If you're looking for a good ambi safety and don't mind finishing it yourself, I'd recommend it highly due to the price. However, if you don't want to take the chance of it not fitting and don't want to be out $16.30 plus shipping (though I believe Numrich would let you return it), I'd recommend a King, Brown's or Kimber instead.
Interesting , I have a question though .
Why didn't you just call Ivan at Armscor and ask if he would sell you one of the ambi safeties along with the extended frame pin they use on the Charles Daly's and I assume the tactical RIA's ?
Both of my Daly's have the ambis and I haven't had a complaint with either .
Never know he might have even sent it to you for free since you bought the gun .
I've had two break on me. The pin is supposed to be the weak link, but I've broken two at the joint, both in less than a week.
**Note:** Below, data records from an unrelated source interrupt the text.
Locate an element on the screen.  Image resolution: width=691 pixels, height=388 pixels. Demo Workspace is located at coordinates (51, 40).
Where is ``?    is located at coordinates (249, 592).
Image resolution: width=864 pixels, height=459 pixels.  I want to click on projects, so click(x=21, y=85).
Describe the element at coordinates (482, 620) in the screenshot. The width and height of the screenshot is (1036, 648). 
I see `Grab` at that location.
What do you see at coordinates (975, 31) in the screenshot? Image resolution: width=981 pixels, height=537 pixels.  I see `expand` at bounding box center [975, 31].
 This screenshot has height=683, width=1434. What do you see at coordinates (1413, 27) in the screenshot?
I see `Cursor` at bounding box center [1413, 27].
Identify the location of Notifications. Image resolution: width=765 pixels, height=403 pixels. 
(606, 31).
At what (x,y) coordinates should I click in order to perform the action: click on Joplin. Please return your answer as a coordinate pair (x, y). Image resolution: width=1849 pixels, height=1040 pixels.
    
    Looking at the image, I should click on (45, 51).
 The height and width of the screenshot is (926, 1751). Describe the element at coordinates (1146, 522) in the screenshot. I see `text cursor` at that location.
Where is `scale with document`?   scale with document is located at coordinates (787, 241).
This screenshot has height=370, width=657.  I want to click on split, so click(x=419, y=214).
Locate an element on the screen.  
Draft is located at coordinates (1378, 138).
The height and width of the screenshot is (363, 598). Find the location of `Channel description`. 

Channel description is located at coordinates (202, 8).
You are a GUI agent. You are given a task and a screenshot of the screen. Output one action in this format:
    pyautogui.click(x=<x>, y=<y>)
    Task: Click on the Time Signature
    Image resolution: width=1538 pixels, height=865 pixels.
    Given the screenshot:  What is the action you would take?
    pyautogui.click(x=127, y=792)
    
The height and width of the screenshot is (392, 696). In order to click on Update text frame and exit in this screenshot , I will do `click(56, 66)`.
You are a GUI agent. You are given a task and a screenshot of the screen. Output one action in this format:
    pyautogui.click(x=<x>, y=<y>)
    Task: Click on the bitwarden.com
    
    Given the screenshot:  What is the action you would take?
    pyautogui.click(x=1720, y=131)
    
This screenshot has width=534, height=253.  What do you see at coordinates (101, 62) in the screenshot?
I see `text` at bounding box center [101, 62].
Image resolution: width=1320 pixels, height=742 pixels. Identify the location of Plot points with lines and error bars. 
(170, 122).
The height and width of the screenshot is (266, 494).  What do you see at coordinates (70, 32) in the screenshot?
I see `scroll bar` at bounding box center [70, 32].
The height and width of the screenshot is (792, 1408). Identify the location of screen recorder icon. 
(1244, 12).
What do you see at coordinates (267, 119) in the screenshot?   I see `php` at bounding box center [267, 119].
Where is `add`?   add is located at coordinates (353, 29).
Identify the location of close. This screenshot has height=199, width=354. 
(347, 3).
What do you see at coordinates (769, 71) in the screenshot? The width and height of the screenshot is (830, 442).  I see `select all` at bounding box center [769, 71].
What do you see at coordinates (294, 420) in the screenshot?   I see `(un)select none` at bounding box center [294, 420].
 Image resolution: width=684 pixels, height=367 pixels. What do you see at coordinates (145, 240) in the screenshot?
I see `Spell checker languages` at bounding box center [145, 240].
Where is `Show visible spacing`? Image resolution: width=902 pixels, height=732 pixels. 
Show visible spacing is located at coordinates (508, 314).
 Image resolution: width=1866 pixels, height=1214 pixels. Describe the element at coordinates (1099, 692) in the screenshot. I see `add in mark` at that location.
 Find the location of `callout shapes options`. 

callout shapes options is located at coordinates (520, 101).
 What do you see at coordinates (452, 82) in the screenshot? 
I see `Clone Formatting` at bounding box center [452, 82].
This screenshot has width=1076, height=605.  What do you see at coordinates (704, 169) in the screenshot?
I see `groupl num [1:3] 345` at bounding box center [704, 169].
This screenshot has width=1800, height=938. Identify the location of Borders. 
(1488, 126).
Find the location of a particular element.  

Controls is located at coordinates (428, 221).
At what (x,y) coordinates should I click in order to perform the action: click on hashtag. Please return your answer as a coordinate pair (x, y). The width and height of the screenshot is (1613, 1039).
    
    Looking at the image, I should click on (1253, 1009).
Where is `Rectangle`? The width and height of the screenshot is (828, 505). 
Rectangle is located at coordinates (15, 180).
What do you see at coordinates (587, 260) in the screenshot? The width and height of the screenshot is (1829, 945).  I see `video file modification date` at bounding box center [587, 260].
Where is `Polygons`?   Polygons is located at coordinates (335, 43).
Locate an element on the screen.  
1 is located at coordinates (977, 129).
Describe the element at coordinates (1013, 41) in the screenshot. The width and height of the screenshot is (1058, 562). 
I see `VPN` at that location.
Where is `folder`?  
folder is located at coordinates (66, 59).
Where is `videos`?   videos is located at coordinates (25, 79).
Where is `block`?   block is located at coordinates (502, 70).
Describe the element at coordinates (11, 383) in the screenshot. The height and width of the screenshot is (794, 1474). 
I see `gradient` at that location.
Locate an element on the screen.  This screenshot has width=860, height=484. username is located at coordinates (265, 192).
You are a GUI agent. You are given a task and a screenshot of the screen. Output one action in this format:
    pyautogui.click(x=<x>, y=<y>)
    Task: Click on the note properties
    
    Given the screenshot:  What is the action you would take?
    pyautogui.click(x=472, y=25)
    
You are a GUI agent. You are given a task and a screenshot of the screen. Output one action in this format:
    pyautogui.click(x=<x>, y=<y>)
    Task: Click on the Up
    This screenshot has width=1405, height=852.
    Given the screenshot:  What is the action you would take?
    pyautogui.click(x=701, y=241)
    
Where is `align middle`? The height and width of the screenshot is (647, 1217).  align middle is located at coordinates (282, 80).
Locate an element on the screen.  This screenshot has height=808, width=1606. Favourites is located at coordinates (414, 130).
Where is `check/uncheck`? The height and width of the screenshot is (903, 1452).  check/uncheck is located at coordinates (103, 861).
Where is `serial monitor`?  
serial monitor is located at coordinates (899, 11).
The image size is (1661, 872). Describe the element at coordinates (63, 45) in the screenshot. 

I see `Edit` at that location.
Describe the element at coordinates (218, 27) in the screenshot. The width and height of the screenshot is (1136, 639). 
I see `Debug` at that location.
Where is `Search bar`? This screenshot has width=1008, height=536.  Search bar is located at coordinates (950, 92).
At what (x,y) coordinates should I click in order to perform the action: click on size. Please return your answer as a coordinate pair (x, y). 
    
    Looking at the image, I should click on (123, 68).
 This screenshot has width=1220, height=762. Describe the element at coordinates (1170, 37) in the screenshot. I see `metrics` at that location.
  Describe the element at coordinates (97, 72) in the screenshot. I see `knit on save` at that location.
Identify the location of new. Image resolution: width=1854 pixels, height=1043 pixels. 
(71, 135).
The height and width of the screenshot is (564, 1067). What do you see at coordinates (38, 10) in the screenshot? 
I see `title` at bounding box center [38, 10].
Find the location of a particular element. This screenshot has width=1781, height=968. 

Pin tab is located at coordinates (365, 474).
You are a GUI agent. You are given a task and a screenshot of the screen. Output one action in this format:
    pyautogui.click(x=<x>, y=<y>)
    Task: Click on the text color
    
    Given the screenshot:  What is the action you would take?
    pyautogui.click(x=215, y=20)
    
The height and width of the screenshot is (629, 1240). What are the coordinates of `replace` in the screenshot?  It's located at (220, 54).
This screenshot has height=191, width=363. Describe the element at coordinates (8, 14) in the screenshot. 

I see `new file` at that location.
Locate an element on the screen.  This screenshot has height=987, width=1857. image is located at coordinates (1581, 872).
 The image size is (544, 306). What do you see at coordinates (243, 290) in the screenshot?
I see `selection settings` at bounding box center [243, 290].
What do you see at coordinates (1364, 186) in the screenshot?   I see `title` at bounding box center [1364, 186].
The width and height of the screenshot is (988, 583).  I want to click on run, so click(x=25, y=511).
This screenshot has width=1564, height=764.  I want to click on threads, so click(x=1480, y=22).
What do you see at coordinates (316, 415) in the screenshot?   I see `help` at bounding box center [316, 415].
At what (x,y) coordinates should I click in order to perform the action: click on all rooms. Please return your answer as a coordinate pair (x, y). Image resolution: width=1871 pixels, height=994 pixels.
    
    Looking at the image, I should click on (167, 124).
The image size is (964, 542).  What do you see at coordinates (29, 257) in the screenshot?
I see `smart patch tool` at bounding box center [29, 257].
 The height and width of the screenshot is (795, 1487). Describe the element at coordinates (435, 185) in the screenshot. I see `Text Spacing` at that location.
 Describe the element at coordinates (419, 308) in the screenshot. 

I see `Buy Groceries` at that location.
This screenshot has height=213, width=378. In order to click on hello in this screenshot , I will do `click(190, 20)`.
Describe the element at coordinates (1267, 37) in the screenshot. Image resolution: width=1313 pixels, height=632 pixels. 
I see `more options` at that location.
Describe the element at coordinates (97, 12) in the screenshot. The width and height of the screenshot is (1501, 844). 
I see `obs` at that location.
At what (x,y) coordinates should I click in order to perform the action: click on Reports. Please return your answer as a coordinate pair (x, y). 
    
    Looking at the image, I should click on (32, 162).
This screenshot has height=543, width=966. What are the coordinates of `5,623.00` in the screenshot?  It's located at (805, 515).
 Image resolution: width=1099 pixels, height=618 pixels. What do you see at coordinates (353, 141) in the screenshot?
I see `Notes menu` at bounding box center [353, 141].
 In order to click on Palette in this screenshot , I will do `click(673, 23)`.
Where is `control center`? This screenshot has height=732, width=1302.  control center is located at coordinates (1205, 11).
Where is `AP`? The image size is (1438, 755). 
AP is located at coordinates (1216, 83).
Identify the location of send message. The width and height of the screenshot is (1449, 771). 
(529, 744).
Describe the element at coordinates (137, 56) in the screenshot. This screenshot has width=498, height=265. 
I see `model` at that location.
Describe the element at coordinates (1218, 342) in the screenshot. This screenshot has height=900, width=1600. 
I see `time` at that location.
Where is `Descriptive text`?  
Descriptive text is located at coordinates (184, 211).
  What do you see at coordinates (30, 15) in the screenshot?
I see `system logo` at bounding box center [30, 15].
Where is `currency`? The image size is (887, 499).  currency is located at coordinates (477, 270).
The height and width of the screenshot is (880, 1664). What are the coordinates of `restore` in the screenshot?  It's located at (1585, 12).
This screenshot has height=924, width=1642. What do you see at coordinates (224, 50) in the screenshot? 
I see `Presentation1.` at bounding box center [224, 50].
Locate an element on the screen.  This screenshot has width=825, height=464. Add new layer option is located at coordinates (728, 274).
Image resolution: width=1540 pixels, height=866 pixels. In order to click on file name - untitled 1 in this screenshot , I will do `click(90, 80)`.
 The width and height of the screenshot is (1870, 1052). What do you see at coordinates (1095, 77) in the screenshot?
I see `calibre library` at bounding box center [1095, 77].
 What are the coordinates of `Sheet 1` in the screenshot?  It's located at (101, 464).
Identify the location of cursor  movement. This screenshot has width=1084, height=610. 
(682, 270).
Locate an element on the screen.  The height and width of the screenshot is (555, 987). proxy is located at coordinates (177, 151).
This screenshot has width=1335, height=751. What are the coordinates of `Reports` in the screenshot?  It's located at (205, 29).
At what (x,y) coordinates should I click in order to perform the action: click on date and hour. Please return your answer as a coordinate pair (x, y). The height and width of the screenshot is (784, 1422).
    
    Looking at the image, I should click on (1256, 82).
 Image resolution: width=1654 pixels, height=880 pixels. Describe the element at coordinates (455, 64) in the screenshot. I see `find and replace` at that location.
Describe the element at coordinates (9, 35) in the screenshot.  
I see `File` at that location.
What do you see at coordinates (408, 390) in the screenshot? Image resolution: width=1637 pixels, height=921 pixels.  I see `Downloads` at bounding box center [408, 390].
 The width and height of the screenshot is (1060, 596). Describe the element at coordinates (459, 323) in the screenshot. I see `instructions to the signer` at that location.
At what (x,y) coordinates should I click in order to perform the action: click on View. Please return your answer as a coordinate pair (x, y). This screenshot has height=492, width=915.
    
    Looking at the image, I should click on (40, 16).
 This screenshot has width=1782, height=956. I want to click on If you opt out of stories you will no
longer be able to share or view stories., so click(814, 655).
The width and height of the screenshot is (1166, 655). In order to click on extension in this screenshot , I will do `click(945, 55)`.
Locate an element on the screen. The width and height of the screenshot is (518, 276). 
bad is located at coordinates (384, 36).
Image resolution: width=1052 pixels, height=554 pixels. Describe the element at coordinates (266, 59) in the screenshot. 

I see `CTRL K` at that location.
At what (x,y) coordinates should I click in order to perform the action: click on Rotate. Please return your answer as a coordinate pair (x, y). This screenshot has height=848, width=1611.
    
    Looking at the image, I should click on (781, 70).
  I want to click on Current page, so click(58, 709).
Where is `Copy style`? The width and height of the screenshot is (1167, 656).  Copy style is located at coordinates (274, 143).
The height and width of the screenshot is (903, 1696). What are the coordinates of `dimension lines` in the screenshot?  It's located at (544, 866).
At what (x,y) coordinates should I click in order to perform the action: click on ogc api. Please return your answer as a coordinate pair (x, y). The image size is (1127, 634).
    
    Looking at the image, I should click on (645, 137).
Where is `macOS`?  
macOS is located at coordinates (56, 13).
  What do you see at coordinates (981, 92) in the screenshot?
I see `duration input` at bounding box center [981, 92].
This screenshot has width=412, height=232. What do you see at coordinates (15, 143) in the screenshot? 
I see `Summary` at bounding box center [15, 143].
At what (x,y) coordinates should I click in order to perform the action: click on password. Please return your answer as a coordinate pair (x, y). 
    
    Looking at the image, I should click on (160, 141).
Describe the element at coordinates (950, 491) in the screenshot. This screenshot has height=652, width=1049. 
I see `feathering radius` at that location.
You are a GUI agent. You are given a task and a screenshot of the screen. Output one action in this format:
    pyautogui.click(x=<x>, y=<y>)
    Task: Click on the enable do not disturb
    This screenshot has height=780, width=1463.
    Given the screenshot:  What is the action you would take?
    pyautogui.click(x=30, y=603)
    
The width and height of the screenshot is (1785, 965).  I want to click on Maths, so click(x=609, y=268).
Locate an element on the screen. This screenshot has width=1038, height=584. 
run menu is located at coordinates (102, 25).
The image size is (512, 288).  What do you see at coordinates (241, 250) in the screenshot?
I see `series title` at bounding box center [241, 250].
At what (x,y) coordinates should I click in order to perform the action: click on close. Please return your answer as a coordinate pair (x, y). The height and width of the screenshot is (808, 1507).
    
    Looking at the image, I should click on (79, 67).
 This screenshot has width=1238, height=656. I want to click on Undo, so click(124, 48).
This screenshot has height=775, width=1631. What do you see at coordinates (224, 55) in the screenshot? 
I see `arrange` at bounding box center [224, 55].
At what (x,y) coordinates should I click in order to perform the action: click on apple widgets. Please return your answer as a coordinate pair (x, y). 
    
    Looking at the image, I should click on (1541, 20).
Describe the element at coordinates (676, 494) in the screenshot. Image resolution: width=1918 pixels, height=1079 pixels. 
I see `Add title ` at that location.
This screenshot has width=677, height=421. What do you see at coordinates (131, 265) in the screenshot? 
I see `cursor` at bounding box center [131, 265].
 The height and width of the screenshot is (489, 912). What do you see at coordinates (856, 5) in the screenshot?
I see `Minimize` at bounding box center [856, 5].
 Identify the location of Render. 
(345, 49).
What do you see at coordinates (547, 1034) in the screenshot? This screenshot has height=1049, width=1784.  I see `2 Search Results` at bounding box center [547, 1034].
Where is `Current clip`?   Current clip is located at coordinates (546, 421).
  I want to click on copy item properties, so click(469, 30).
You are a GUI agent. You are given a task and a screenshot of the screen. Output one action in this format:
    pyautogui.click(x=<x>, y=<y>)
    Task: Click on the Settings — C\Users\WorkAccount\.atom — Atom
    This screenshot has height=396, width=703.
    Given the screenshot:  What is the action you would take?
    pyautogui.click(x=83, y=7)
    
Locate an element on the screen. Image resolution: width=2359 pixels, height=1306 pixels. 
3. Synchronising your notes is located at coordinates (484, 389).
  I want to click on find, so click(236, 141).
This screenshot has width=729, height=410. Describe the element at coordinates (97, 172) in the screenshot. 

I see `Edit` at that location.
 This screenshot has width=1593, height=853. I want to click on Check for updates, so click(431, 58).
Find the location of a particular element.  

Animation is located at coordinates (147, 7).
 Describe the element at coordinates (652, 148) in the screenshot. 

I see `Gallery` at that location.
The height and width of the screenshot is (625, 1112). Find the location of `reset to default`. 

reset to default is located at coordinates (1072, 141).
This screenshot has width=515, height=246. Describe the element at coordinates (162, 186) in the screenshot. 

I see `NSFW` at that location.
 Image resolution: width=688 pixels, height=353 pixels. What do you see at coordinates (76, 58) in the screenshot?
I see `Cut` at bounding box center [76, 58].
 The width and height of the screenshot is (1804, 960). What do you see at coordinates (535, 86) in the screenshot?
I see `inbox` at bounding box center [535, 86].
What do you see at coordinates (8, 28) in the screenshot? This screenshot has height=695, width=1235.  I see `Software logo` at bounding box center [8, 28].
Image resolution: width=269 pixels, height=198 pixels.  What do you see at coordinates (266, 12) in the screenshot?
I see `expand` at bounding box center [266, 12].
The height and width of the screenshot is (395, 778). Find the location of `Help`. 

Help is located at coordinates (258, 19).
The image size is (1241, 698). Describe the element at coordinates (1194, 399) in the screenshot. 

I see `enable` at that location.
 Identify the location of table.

If you want a pin retained one (I prefer them), a King's is the best, followed by Kimber (what I went with as King's is backordered.) They both have the hammer pin as the retainer, and the setup is uber strong.
HMM as much time as I spend on 1911 forums I have never heard of a rash of those parts failing or any for that matter on the Armscor made weapons .
Was the safety moving as freely as they are suppose to prior to breaking ?
Did it seem to you you had to exert an unusual amount of force to engage and disengage it ?
I am wondering if the off side that you don't use is perhaps poorly fitted and is hanging causing an unusual amount of pressure to be exerted on joint as you have to push harder to move it .
Other than your gun do you have experience with the 1911 design to have a feel for what is a correctly working safety ?
A correctly working 1911 safety should "click" as it is moved on and off with intentional pressure but not to be excessive at all , nor should it move so easily that you can do it by accident .
I ask because I have read a few posts of sticky safeties and Ivan has always asked the customer to send it in for repair .
I am assuming here that perhaps they had a period in which the frames weren't correctly cut for the safety's , causing these problems .
It's the safety. I did verify spring tension by handling every 1911 at the gunstore. As well, I've done extensive mods to my RIA 1911, including an STI ambi safety, then later when they got them in, a Kimber.
The safeties used by Armscor seem to be made by Mueschke. Those folks are not known for their quality.
There are three major types of safeties out there
Swenson style - this has the retaining tab which goes behind the grip panel
King/Kimber style - retains using a special hammer pin T/G setup
Colt style - retained by the sear pin, abandoned by Colt due to its fragile nature, now manufactured by Mueschke.
You might do a google search on the three.
I just use my 1911s hard. My carry pistol is regularly submerged in water while I'm working with my retriever. I get back to camp (where I'm usually at when working with my dog) and clean it with an Otis kit.
The two ambi safeties that I've used extensively and not failed on me thus far are are the Swenson style STI (made from bar stock from what I understand) and the Kimber (which is surprising as it feels cheap.)
The paddles are properly supported at the front as well. This is a must for extended and ambi safeties.